Unoffical empeg BBS

Quick Links: Empeg FAQ | RioCar.Org | Hijack | BigDisk Builder | jEmplode | emphatic
Repairs: Repairs

Topic Options
#361051 - 19/02/2014 15:53 Scanning, OCR, PDF and OS X, best ways?
drakino
carpal tunnel

Registered: 08/06/1999
Posts: 7868
It's time I properly digitize my paper life. I spent some time reading about portable scanners with paper feeds. I considered the Canon they recommended, then looked into the Brother model they also mention. Now it's on my desk. Some of the newer features such as wireless scanning to iOS caught my eye.

One key aspect of the Canon and Brother units is their support for TWAIN, meaning any scanner program can talk to them and control them, not just the vendor software.

So that hardware part is done. Now the big challenge, how do I scan and organize my documents so I can find them again? OCR comes to mind, so that I can have full text search. I've started by using the vendor included OCR software, and it generated a PDF where it changed out the scanned image for text. But if I were to reprint the PDF, it would look nothing like the original. So I'm thinking I need some sort of way to scan it and keep the image aspect of the PDF, and have the OCR text included in each page as metadata somehow. That way I can still find documents with full text search, and have the ability to reprint an exact copy if ever needed.

Anyone have any thoughts or experience with doing this on OS X?

Top
#361052 - 19/02/2014 16:19 Re: Scanning, OCR, PDF and OS X, best ways? [Re: drakino]
Dignan
carpal tunnel

Registered: 08/03/2000
Posts: 12338
Loc: Sterling, VA
Tom: I know you could predict that this would come from me, but I scan everything to pdf then put it in Google drive. Drive automatically does OCR, so when I search drive for files it can search within the content for my results.

Canon makes great scanners, as does Epson. The fastest scanners are probably the Fujitsu Scansnap.
_________________________
Matt

Top
#361053 - 19/02/2014 16:37 Re: Scanning, OCR, PDF and OS X, best ways? [Re: drakino]
K447
old hand

Registered: 29/05/2002
Posts: 798
Loc: near Toronto, Ontario, Canada
I am also a fan of the Fujitsu ScanSnap product.

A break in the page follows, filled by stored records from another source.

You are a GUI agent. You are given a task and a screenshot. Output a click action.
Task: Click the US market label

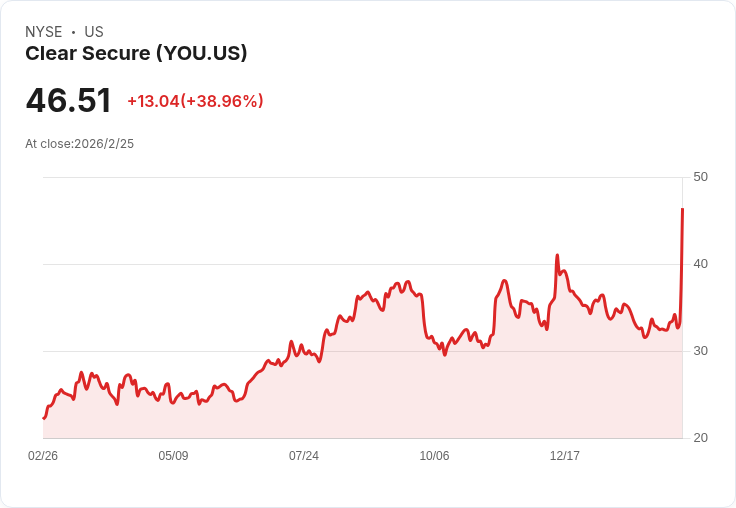coord(94,32)
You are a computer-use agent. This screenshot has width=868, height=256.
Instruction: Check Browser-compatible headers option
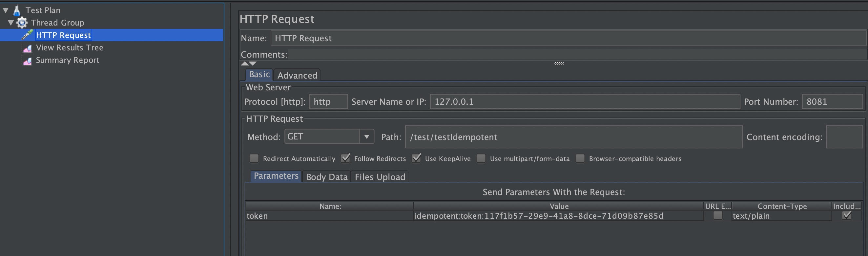point(580,158)
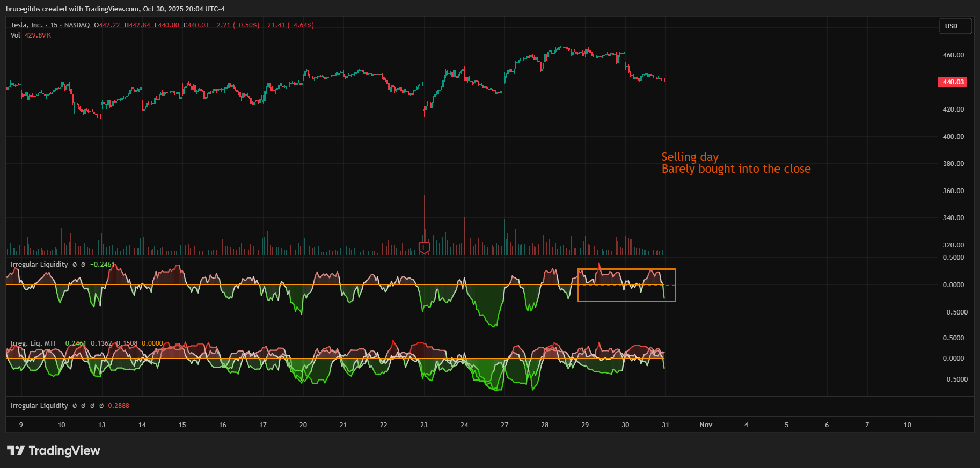Click the red earnings E marker
The height and width of the screenshot is (468, 980).
point(424,247)
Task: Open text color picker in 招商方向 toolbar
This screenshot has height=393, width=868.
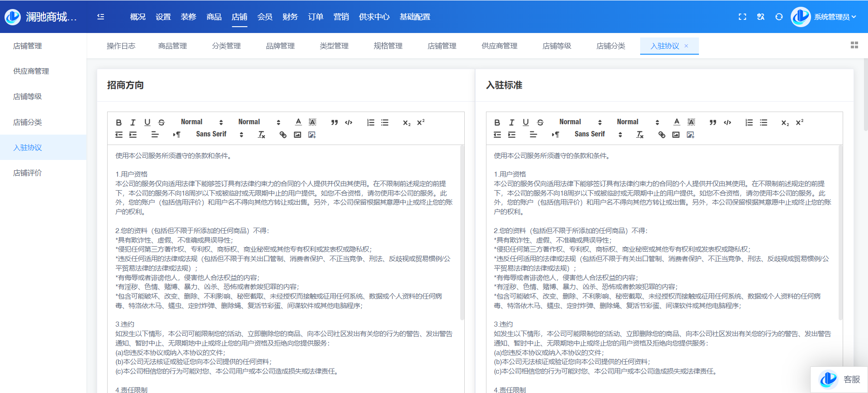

The Fujitsu bundled OCR software (ABBYY FineReader) does what you require, retaining the original scanned image with the OCR'ed text hidden 'behind' the image. If I mouse select a word or paragraph the highlighting of the OCR text appears right on/under the original image 'text'. Sometimes the alignment of the image text and the OCR text is not perfect but overall it is usually quite good.

There is a specific setting in my Fujitsu FineReader software to make the OCR engine retain the scanned bitmap as the default is to prioritize small output file size and discard all regions that the OCR engine was able to process.

I did find that scanning at a level above 300DPI did seem to improve OCR accuracy but of course the resulting final file size was also larger since I wanted the original scan images included. I typically use 400DPI unless there are graphics or imagery that I really want to have in high quality.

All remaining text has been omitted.